Dataset entries:
===============

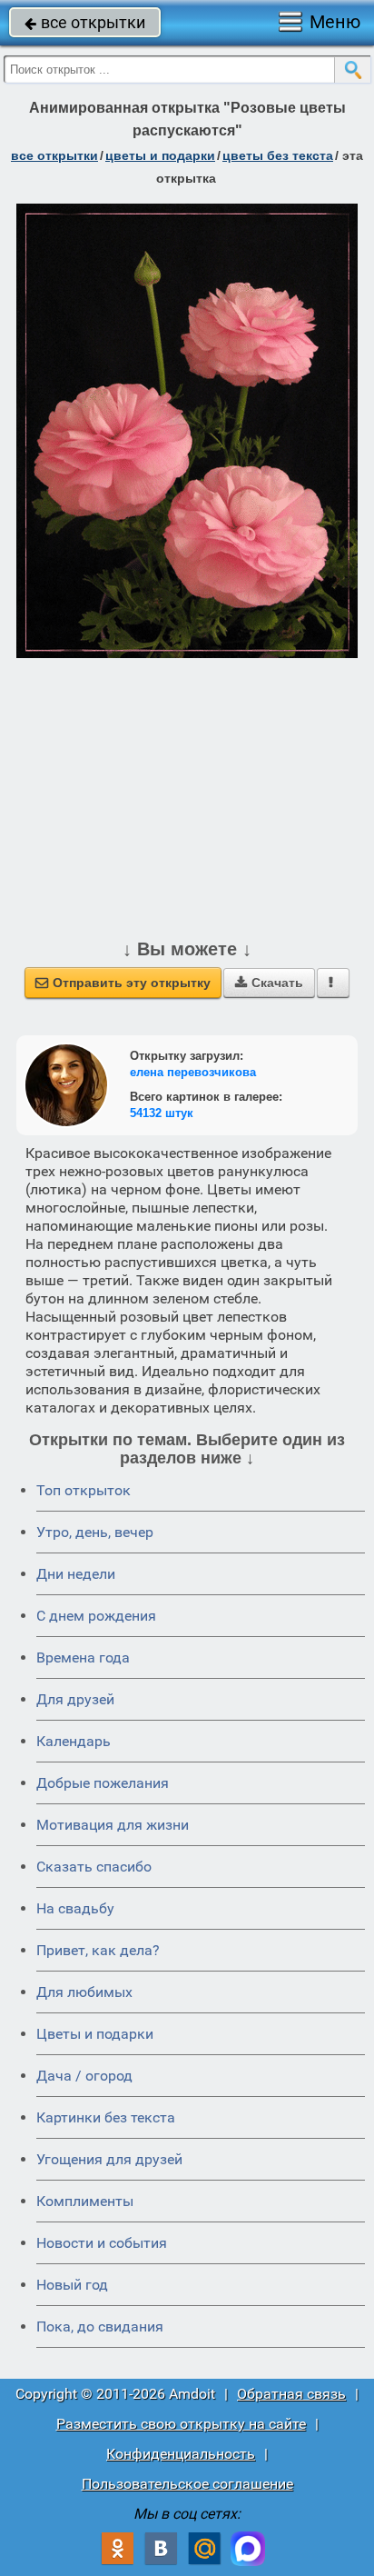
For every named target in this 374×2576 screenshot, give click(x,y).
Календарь (73, 1741)
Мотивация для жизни (112, 1824)
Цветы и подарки (94, 2033)
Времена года (83, 1657)
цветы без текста (277, 155)
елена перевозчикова (193, 1072)
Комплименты (84, 2201)
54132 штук (161, 1113)
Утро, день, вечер (94, 1532)
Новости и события (101, 2243)
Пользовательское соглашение (187, 2483)
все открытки (85, 22)
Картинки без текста (105, 2117)
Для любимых (84, 1992)
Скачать (269, 982)
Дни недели (75, 1574)
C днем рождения (96, 1615)
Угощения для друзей (109, 2159)
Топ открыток (83, 1490)
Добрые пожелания (102, 1783)
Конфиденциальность (180, 2453)
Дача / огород (84, 2075)
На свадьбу (75, 1908)
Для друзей (75, 1699)
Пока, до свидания (99, 2326)
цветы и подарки (160, 155)
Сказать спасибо (94, 1866)
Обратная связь (291, 2393)
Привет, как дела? (98, 1950)
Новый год (72, 2284)
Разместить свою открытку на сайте (181, 2423)
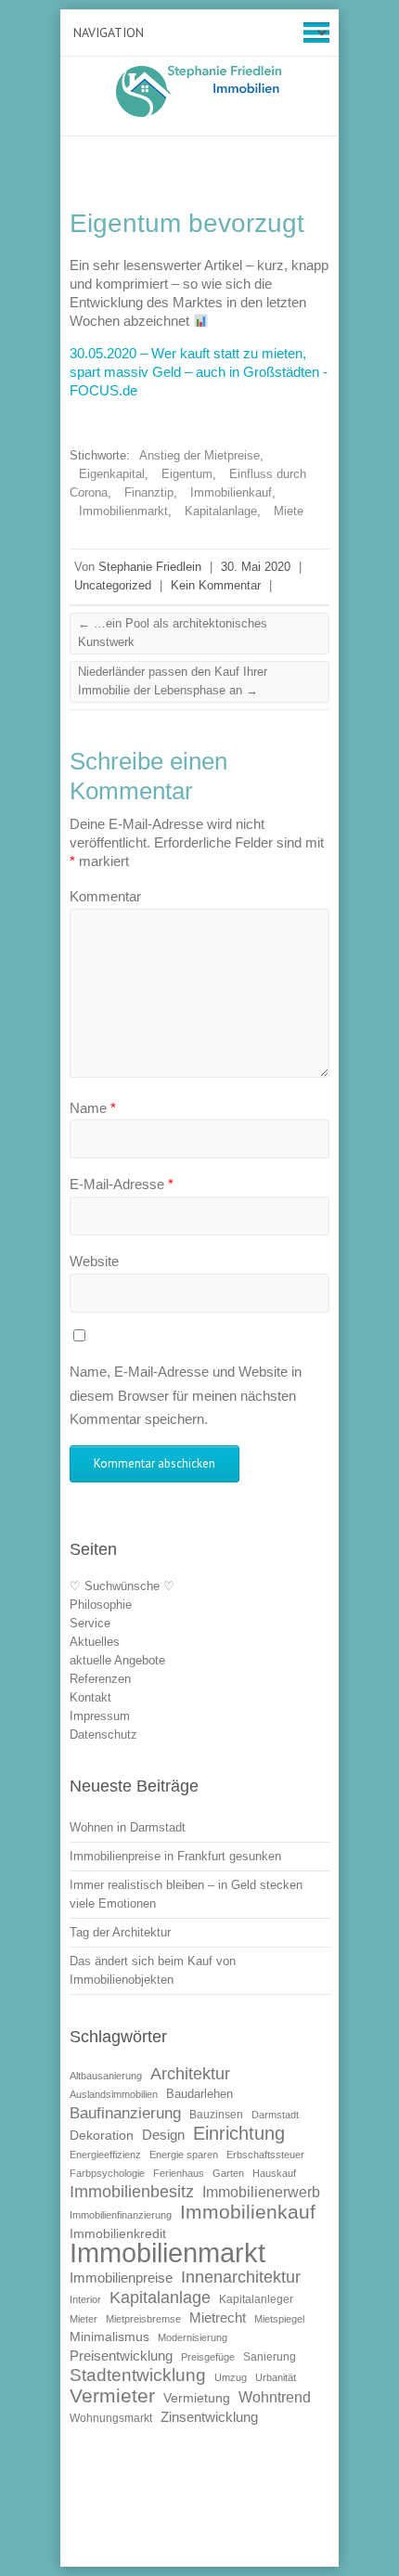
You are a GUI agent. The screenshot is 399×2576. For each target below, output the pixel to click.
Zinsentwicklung (209, 2417)
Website (94, 1261)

===============

EXERCISE OBJECTIVE
Please return the records above exactly as written, dropping every picture.

ANSWER
For every named target in this 374×2576 screenshot, give click(x,y).
Календарь (73, 1741)
Мотивация для жизни (112, 1824)
Цветы и подарки (94, 2033)
Времена года (83, 1657)
цветы без текста (277, 155)
елена перевозчикова (193, 1072)
Комплименты (84, 2201)
54132 штук (161, 1113)
Утро, день, вечер (94, 1532)
Новости и события (101, 2243)
Пользовательское соглашение (187, 2483)
все открытки (85, 22)
Картинки без текста (105, 2117)
Для любимых (84, 1992)
Скачать (269, 982)
Дни недели (75, 1574)
C днем рождения (96, 1615)
Угощения для друзей (109, 2159)
Топ открыток (83, 1490)
Добрые пожелания (102, 1783)
Конфиденциальность (180, 2453)
Дача / огород (84, 2075)
На свадьбу (75, 1908)
Для друзей (75, 1699)
Пока, до свидания (99, 2326)
цветы и подарки (160, 155)
Сказать спасибо (94, 1866)
Обратная связь (291, 2393)
Привет, как дела? (98, 1950)
Новый год (72, 2284)
Разместить свою открытку на сайте (181, 2423)
You are a GUI agent. The screenshot is 399×2576. For each target below, output the pixel to click.
Zinsentwicklung (209, 2417)
Website (94, 1261)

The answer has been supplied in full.